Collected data

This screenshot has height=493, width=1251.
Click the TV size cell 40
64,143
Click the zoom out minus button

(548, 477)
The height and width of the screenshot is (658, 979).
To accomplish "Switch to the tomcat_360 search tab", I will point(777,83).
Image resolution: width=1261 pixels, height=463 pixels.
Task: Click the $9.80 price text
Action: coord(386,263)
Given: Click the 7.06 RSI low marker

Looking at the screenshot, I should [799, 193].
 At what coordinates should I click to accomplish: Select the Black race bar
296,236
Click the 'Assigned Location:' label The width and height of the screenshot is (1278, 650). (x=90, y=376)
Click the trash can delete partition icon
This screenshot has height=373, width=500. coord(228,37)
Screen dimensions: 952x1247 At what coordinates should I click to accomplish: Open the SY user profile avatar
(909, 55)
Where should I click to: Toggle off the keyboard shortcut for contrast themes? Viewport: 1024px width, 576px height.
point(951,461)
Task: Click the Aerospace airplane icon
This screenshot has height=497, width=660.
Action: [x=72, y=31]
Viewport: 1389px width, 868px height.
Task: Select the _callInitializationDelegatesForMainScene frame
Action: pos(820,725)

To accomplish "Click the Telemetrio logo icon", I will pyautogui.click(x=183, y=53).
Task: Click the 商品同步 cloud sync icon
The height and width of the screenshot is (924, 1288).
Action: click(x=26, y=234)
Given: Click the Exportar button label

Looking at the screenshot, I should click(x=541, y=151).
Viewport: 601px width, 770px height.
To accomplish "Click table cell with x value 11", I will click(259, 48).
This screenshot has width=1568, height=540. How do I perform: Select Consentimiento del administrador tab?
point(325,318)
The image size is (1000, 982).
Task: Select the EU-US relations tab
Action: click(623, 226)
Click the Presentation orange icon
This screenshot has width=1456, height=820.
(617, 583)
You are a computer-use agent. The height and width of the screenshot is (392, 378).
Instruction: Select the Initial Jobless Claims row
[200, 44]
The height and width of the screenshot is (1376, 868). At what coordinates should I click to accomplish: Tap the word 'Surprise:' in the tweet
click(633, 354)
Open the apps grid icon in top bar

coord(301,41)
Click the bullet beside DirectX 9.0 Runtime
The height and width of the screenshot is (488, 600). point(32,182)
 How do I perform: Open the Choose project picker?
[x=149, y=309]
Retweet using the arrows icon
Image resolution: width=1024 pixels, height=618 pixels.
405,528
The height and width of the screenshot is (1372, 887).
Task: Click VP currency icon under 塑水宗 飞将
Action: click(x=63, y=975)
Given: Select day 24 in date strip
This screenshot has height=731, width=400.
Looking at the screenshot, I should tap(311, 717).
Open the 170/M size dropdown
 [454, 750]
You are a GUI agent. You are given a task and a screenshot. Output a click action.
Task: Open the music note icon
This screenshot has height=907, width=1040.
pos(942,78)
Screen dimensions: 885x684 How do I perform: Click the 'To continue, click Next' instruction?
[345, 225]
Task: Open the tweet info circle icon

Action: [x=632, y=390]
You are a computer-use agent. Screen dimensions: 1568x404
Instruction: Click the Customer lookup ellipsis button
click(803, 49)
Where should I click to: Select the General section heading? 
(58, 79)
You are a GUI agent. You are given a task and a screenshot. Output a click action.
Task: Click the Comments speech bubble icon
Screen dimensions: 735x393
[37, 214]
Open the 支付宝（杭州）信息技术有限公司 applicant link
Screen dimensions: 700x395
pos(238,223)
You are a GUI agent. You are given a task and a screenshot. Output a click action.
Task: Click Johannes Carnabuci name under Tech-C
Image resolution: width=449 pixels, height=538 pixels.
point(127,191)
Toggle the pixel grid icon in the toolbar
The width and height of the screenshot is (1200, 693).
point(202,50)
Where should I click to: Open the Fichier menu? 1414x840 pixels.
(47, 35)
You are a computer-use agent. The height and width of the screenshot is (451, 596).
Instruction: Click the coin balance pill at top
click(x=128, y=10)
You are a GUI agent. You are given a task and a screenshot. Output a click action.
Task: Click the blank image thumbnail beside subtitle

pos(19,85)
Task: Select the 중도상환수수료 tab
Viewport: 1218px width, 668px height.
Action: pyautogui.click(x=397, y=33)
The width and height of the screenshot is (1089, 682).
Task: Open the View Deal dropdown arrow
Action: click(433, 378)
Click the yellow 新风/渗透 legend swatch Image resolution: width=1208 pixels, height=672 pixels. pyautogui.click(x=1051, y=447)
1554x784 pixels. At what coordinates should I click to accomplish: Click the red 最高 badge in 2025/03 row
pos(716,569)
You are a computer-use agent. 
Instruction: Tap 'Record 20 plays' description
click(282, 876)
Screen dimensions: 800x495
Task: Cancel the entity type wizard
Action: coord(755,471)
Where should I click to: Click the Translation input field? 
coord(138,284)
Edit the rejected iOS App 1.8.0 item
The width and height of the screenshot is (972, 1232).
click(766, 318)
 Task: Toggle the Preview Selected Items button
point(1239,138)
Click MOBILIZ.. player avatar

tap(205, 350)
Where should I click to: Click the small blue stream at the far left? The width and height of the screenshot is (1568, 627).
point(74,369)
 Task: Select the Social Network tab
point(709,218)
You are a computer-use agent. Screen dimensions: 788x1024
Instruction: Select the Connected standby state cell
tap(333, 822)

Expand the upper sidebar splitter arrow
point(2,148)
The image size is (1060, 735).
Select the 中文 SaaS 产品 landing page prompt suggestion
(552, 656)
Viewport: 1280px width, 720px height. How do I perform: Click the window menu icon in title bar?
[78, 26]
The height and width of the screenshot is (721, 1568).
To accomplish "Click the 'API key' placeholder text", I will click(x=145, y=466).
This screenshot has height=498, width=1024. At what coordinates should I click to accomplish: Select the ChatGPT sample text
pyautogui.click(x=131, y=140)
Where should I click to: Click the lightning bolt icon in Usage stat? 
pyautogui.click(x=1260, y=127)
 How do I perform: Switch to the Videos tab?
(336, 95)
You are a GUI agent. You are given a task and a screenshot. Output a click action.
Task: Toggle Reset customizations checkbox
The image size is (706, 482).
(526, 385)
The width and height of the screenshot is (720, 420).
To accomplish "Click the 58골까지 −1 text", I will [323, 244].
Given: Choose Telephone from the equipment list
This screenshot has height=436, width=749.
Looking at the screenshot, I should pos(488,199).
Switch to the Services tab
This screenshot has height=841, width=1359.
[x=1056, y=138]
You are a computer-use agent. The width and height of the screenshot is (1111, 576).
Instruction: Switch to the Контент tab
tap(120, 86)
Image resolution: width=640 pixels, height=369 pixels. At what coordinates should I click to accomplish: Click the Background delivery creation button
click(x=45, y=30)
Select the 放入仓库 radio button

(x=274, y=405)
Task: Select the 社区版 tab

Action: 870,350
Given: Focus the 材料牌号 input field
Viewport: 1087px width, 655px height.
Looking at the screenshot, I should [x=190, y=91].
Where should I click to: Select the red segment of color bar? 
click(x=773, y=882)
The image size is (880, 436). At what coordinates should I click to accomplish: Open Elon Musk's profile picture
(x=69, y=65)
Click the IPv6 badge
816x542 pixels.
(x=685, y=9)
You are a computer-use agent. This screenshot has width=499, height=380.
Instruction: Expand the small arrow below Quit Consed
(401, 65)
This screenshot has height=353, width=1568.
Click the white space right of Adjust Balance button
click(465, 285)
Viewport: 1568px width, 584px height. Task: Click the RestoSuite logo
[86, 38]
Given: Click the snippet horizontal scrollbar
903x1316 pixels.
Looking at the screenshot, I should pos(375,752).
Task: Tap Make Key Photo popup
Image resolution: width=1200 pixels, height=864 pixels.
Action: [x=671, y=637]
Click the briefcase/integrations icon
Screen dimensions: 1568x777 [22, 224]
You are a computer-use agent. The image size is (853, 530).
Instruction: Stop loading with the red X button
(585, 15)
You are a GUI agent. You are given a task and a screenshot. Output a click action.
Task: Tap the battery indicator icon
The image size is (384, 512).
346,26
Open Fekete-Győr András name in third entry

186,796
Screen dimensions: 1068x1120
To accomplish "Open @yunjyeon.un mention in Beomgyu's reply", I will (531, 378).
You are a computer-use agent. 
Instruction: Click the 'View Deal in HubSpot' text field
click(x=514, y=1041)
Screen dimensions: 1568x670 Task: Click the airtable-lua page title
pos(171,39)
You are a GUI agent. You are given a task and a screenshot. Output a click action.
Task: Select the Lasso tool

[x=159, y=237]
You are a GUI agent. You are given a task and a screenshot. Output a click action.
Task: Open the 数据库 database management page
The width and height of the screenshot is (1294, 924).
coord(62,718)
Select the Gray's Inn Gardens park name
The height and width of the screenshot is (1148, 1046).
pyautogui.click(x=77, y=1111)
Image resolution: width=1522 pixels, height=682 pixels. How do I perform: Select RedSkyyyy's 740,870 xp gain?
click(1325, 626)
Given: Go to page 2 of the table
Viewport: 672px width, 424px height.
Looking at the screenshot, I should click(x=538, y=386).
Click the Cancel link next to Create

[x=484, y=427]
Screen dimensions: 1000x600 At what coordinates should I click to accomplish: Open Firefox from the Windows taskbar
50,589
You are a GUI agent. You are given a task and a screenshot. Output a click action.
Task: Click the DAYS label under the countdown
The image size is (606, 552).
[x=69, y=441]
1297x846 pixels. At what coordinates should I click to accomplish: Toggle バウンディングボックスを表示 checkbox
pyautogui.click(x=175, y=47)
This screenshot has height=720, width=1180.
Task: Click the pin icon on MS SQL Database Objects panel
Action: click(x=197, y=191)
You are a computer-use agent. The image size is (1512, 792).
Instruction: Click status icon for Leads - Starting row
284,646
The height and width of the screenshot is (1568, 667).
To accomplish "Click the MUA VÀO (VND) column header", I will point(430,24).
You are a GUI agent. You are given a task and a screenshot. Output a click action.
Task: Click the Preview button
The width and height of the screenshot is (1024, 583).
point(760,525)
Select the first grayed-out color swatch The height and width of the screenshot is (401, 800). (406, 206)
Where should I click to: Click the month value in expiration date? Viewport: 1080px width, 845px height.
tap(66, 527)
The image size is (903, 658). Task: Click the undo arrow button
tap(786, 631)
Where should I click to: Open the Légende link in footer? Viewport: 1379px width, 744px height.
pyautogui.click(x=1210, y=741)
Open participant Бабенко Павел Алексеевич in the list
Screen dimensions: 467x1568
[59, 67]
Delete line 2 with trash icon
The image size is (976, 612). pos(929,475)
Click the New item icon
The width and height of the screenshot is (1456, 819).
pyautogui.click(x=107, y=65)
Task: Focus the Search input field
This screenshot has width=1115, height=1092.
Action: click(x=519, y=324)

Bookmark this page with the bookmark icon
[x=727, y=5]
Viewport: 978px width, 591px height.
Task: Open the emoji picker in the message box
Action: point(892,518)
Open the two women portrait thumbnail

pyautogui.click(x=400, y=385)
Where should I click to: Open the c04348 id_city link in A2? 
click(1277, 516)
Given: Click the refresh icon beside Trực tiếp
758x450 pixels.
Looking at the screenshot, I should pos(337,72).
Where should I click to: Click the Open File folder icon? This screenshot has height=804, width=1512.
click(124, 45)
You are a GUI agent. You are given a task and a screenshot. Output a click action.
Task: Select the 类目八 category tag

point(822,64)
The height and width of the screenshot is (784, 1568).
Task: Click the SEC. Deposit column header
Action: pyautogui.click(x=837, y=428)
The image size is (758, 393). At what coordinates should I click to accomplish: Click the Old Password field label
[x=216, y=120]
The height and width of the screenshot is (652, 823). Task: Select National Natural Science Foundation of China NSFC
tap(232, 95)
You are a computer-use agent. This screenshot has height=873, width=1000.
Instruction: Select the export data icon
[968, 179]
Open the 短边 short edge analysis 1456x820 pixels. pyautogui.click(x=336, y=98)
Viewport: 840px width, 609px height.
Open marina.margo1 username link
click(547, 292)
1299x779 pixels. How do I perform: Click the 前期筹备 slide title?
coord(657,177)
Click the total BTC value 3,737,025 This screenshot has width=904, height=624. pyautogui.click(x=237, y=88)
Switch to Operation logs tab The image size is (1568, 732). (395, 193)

— REQUIRED ACTION —
Among the entries above, locate the lines containing "has height=873, width=1000." and "Click the total", and transcribe exactly those two lines and all lines between.

— RESULT OF THIS EXERCISE —
You are a computer-use agent. This screenshot has height=873, width=1000.
Instruction: Select the export data icon
[968, 179]
Open the 短边 short edge analysis 1456x820 pixels. pyautogui.click(x=336, y=98)
Viewport: 840px width, 609px height.
Open marina.margo1 username link
click(547, 292)
1299x779 pixels. How do I perform: Click the 前期筹备 slide title?
coord(657,177)
Click the total BTC value 3,737,025 This screenshot has width=904, height=624. pyautogui.click(x=237, y=88)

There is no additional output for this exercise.